Assume that the case 1 is tilted in a given direction, as shown in FIG. 8. When a tilt angle of the case 1 is small, since the frustum surface 2b is still ascending at a certain angle with respect to a horizontal plane X, the permanent magnet 3 is located near the central flat portion. Therefore, the lead 7a of the reed switch 7 is influenced by the magnetism of the permanent magnet 3, and hence both the reeds are held in a connected state.
As shown in FIGS. 9A and 9B, when the case 1 is further tilted at an angle .theta. defined by the flat surface 2a of the substantially central portion and the frustum (in practice, at an angle slightly larger than .theta., as shown in FIG. 9C, because of the viscosity of the magnetic fluid), and the frustum surface 2b becomes a descending surface, the permanent magnet 3 is quickly and completely moved from the central flat surface 2a to the frustum surface 2b by its weight. That is, the position of the permanent magnet 3 is nonlinearly changed with respect to the central flat surface 2a. When the permanent magnet is moved, since the magnetic fluid 4 serves as a lubricating oil, the resistance to the movement is very small so that the permanent magnet 3 can be easily moved to the lowest position of the bottom portion. In this case, one end of one lead 7a of the reed switch 7 is quickly moved out of the substantially influential range of the magnetism of the permanent magnet 3, i.e., nonlinearly moved out of the range. As a result, the magnetization is substantially lost, and the magnetic attraction between the leads 7a and 7b is eliminated, thereby opening the switch.
As is apparent from the above description, in the prior art, when the case is tilted at an angle larger than a predetermined angle, the reed switch is quickly, i.e., nonlinearly opened.

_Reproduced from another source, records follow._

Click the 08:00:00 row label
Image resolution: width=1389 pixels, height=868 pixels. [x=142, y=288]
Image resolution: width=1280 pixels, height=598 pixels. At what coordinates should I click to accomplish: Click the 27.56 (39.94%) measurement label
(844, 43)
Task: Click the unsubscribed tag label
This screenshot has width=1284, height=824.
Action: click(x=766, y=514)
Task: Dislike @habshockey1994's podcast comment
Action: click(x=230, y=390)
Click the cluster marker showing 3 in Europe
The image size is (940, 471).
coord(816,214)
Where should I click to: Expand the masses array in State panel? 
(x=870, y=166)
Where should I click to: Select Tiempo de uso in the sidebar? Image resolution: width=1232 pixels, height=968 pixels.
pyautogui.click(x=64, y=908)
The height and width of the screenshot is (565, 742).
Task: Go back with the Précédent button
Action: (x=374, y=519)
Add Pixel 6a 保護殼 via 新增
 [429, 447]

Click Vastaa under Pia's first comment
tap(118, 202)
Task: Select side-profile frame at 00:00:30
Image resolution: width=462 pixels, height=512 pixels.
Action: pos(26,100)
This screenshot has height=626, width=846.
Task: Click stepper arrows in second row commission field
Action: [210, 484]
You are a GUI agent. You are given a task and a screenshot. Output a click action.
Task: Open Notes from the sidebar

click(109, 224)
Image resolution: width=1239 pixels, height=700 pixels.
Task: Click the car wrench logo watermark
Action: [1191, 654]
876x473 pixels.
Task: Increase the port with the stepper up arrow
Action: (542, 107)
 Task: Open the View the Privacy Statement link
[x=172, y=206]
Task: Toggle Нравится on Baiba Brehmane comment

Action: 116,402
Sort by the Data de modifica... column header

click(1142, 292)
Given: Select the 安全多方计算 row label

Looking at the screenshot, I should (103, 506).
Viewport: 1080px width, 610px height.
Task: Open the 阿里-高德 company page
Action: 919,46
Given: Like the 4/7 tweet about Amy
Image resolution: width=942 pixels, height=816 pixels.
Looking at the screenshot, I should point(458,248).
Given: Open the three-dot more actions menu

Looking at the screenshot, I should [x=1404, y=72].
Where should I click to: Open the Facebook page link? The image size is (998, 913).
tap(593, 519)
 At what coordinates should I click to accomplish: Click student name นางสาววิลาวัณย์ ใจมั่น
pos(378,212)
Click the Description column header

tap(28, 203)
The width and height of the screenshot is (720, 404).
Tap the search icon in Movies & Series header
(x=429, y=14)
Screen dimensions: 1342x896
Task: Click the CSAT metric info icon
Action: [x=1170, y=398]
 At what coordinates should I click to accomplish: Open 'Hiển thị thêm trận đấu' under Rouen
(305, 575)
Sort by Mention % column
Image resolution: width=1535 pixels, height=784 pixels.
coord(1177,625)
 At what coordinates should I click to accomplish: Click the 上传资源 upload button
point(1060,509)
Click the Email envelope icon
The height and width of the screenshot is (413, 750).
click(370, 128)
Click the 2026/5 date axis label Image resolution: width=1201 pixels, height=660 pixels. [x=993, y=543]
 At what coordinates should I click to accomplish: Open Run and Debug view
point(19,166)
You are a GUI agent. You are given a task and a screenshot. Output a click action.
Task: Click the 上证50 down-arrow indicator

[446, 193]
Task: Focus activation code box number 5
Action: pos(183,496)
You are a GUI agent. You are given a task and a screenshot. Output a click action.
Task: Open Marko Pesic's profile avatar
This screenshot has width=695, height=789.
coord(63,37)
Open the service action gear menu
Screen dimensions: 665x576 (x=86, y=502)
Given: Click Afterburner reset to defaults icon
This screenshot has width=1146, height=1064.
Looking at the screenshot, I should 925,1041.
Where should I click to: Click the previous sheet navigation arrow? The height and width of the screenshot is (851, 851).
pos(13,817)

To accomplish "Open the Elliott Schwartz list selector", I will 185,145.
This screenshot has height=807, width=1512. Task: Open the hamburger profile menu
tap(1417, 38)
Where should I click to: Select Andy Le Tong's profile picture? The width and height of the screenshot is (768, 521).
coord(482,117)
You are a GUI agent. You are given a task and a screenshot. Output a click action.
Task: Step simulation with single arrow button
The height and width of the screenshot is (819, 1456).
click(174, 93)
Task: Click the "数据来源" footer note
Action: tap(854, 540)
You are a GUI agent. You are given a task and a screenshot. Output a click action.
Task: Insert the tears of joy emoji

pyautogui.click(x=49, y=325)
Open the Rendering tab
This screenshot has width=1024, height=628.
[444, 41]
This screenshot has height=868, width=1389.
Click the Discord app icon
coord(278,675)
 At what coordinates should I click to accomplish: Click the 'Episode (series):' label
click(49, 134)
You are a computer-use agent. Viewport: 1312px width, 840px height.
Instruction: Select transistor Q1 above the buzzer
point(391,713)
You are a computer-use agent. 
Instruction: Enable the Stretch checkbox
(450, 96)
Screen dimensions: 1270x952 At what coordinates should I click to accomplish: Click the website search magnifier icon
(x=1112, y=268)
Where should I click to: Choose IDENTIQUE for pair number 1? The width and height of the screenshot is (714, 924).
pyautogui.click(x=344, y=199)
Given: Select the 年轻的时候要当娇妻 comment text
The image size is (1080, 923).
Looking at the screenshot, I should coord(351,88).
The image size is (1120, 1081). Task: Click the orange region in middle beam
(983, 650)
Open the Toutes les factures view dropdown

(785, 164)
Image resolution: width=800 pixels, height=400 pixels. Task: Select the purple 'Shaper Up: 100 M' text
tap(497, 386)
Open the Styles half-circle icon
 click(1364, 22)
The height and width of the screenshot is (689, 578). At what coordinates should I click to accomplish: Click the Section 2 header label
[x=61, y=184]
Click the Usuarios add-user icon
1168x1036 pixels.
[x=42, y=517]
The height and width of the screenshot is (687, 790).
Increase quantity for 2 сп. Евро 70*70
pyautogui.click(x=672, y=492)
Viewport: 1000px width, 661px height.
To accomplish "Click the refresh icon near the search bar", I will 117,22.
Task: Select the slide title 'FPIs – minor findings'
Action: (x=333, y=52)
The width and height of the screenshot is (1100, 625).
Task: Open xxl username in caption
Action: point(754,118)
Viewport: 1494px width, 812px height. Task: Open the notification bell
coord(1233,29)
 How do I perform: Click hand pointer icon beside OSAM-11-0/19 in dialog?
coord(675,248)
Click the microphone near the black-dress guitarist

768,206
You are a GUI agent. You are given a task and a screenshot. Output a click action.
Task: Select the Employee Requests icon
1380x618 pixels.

With this operation, it can be clearly detected that the case is tilted at an angle larger than the predetermined angle. In addition, when the case is returned to its original position, the permanent magnet is also returned to the central flat surface portion, so that the reed switch is quickly, i.e., nonlinearly closed.
However, since the magnetic flux of the permanent magnet 3 constitutes a magnetic path running through the reed switch 7 and returning to the permanent magnet 3, the viscosity of the magnetic fluid 4 is reduced in the above-described prior art. In addition, a force for attracting the permanent magnetic 3 to the reed switch 7 is generated, and hence the permanent magnet 3 tends to be urged against the bottom portion 2 of the case 1. For this reason, even if the tilt of the tilt sensor is changed, the permanent magnet 3 may not be smoothly moved on the bottom portion 2. Another drawback is that the movement of the permanent magnet 3 tends to be delayed with respect to tilting of the tilt sensor.